Cifuentes Javier, Muñoz-Camargo Carolina, Cruz Juan C
Department of Biomedical Engineering, School of Engineering, Universidad de Los Andes, Carrera 1 No. 18A-12, Bogotá 111711, Colombia.
Nanomaterials (Basel). 2022 Aug 19;12(16):2857. doi: 10.3390/nano12162857.
The development of novel regenerative technologies based on the implementation of natural extracellular matrix (ECM), or individual components of ECM combined with multifunctional nanomaterials such as graphene oxide and reduced graphene oxide, has demonstrated remarkable results in wound healing and tissue engineering. However, the synthesis of these nanocomposites involves great challenges related to maintaining the biocompatibility with a simultaneous improvement in their functionalities. Based on that, in this research we developed novel nanoengineered ECM-scaffolds formed by mixing small intestinal submucosa (SIS) with graphene oxide (GO)/reduced graphene oxide (rGO) to improve electrical conductivity while maintaining remarkable biocompatibility.

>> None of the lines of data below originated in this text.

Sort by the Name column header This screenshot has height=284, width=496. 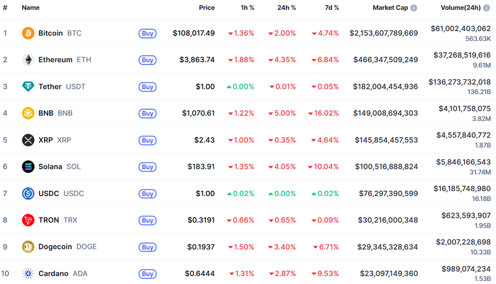30,7
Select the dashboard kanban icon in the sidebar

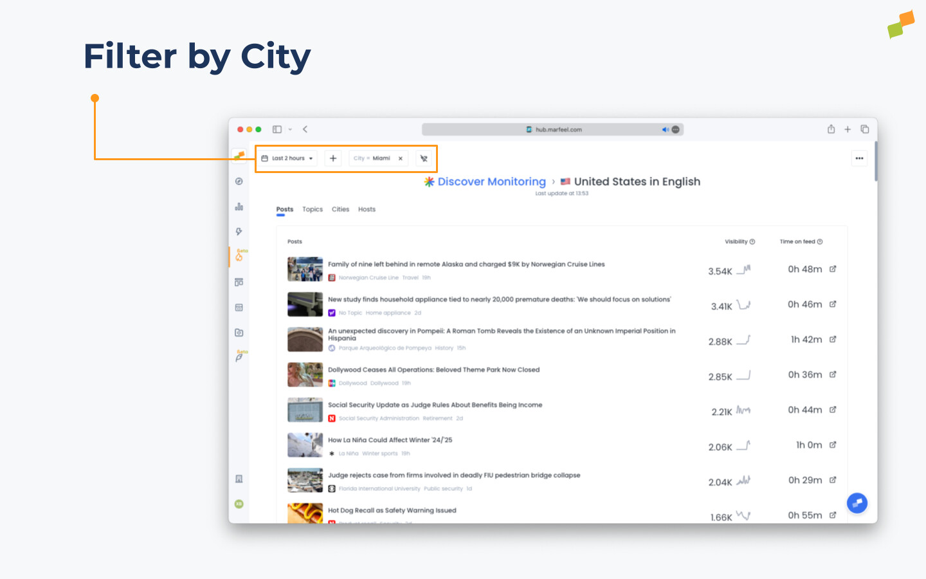tap(239, 282)
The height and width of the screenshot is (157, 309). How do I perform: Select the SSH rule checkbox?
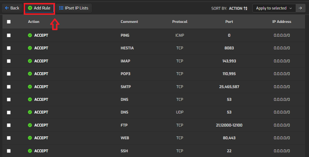(9, 151)
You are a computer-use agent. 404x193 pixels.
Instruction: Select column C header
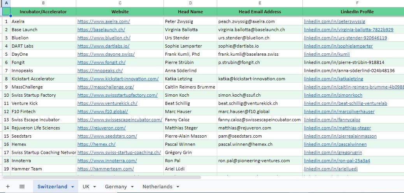[x=120, y=3]
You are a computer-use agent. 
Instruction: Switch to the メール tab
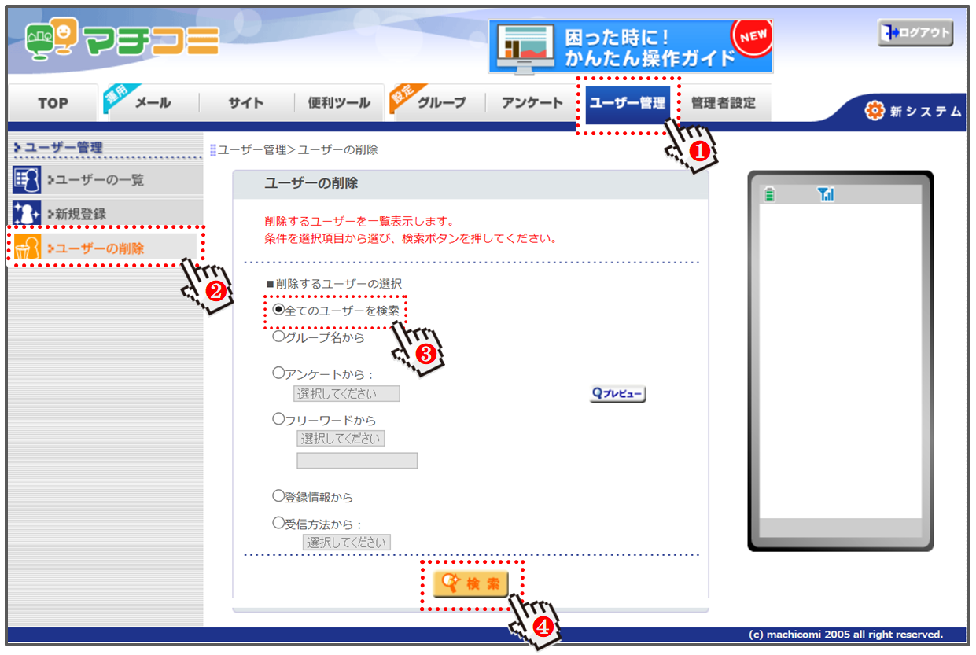[153, 103]
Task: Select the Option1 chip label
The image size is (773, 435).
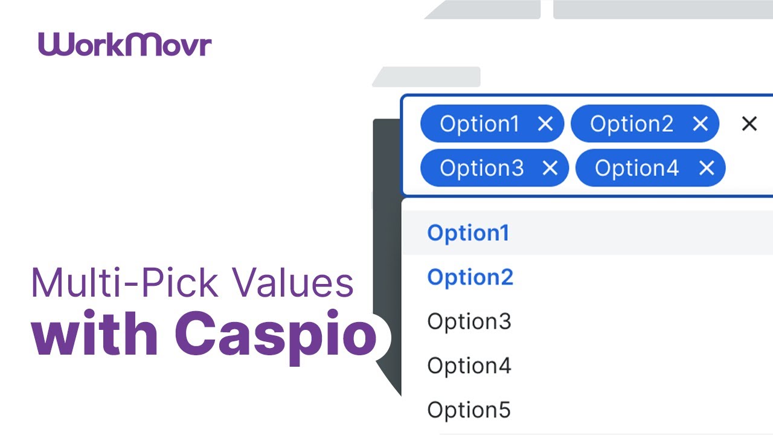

For this, decellularized SIS was combined with GO to form the scaffold precursor for subsequent lyophilization, chemically crosslinking and in situ reduction. The obtained GO and rGO were characterized via Raman spectroscopy, Fourier transform infrared spectroscopy (FTIR), thermogravimetric analysis (TGA), X-ray diffraction (XRD), electrical conductivity testing and atomic force microscopy (AFM). The results confirm the suitable synthesis of GO, the effective reduction to rGO and the significant increase in the electrical conductivity (more than four orders of magnitude higher than bare GO). In addition, the graphene oxide/reduced graphene oxide-SIS scaffolds were characterized via Raman spectroscopy, FTIR, TGA, SEM, porosity assay (higher than 97.5% in all cases) and protein secondary structural analysis. Moreover, the biocompatibility of scaffolds was studied by standardized assays of hemolysis activity (less than 0.5%), platelet activation and deposition, and cell viability in Vero, HaCat and HFF-1 cells (higher than 90% for all evaluated cell lines on the different scaffolds). The obtained results confirm the remarkable biocompatibility, as supported by high hemocompatibility, low cytotoxicity and no negative impact on platelet activation and deposition. Finally, structural characteristics such as pore size and interconnectivity as well as superior cell attachment abilities also corroborated the potential of the developed nanoengineered ECM-scaffolds as a multifunctional nanoplatform for application in regenerative medicine and tissue engineering.
基于天然细胞外基质(ECM)或ECM的单个成分与多功能纳米材料(如氧化石墨烯和还原氧化石墨烯)相结合而开发的新型再生技术,在伤口愈合和组织工程方面已取得显著成果。然而,这些纳米复合材料的合成面临着巨大挑战,即要在保持生物相容性的同时提高其功能。基于此,在本研究中,我们通过将小肠黏膜下层(SIS)与氧化石墨烯(GO)/还原氧化石墨烯(rGO)混合,开发了新型纳米工程化ECM支架,以提高导电性并同时保持显著的生物相容性。为此,将脱细胞的SIS与GO结合形成支架前体,随后进行冻干、化学交联和原位还原。通过拉曼光谱、傅里叶变换红外光谱(FTIR)、热重分析(TGA)、X射线衍射(XRD)、电导率测试和原子力显微镜(AFM)对所得的GO和rGO进行了表征。结果证实了GO的合适合成、有效还原为rGO以及电导率的显著增加(比裸GO高四个数量级以上)。此外,通过拉曼光谱、FTIR、TGA、扫描电子显微镜(SEM)、孔隙率测定(所有情况下均高于97.5%)和蛋白质二级结构分析对氧化石墨烯/还原氧化石墨烯-SIS支架进行了表征。此外,通过溶血活性(小于0.5%)、血小板活化和沉积以及Vero、HaCat和HFF-1细胞中的细胞活力的标准化测定来研究支架的生物相容性(在不同支架上,所有评估的细胞系的细胞活力均高于90%)。所得结果证实了其显著的生物相容性,高血液相容性、低细胞毒性以及对血小板活化和沉积无负面影响均支持了这一点。最后,孔径和互连性等结构特征以及优异的细胞附着能力也证实了所开发的纳米工程化ECM支架作为多功能纳米平台在再生医学和组织工程中的应用潜力。